空いた手に今度は傘を渡されて、ばちんと開く。隣で土方さんも同じように自分の傘を開いた。右手には傘。左手には鍋のための食材がいっぱい。
「今日は沖田隊長とケンカしないでくださいね」
「しねェよ別に。アイツが突っかかってくるだけだろ」
「じゃあそれに乗っからないで下さいね」
「乗っからねェよ、面倒臭ぇ。ところで山崎、マヨネーズは買っただろうな」
「いや、まだ冷蔵庫の中にあったんで買ってないですけど」
「はあ? あれじゃ足りねーだろうが」
「いや、何でですか足りるでしょうよ」
「足りねーだろ、何人分の鍋作ると思ってんだ」
「は!? いやいやいやいやちょっと待て何で全員分のマヨネーズがいるんですか!」
「お前、鍋にはマヨネーズだろ、とりあえず」
「鍋にはじゃねーよアンタ何にでもマヨネーズでしょうがとりあえず!」
「マヨネーズ入れときゃ間違いなんだよ」
「間違いまくりだどう考えても! 入れるなら自分の取り皿に入れてください。ていうかいい加減マヨネーズの食べすぎはどうかと思いますよ。マジ健康に気をつかってくださいって」
「大丈夫だよ、皆で食えば怖くねーから」
「怖ェよ! あー、もう俺今日は絶対沖田隊長側に付きますからね」
「迎えに来てやったの誰だと思ってんだ、あァ?」
「土方さんが迎えに来たのは俺じゃなくて白菜なんでしょ」
あ、やばい。
いつものように軽口の応酬をしていたら、つい、うっかり。
拗ねたような口調になったことに慌てていたら、案の定、隣を歩いている人に思いっきり笑われた。
「お前、本っ当に……」
「なんですか」
「いやいや、うん、まあ、拗ねるな拗ねるな」
右手は、傘で塞がっていて、左手は、白菜だとか豆腐だとか春菊だとか肉だとかで塞がっている。手は勿論繋げないし、肩を寄せ合う距離には入れない。
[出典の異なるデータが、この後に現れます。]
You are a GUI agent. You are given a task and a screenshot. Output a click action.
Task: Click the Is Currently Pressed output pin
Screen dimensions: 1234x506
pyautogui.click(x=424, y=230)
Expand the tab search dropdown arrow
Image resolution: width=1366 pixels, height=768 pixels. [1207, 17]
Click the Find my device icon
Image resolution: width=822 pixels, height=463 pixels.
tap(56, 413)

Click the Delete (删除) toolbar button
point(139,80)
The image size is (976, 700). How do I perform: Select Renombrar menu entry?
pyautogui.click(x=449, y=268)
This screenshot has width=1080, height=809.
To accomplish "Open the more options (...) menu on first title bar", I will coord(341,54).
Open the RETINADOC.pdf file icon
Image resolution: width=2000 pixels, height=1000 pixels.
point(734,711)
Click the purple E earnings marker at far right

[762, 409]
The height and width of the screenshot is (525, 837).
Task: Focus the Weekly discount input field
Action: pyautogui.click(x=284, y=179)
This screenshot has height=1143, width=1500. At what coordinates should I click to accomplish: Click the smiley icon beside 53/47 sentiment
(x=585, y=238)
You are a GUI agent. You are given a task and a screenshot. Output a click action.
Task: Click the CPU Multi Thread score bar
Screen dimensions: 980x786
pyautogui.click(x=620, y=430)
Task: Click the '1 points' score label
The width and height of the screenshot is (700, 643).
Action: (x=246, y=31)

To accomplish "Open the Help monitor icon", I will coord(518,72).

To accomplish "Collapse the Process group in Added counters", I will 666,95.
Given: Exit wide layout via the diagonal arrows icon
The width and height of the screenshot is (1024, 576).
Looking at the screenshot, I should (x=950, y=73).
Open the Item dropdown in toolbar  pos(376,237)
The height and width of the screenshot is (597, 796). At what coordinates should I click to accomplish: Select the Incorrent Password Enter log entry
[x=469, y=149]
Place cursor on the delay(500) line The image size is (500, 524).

雨が、近くで傘をバチバチ叩くので、わざとそれに紛れさせるように、小さな声で隣の人が。
「俺が迎えに来たのは、お前だから安心しろ」
呟いて、低く笑うので。
わかってますよ、そんなこと。
まったく、本当に。
「愛しいなぁ」
雨に紛れて呟いた。聞こえてもいいと思っていた。
同じように、同じ言葉が、隣の人から聞こえたので。
何もなかったことにして、鍋の話をしながら帰った。二人で。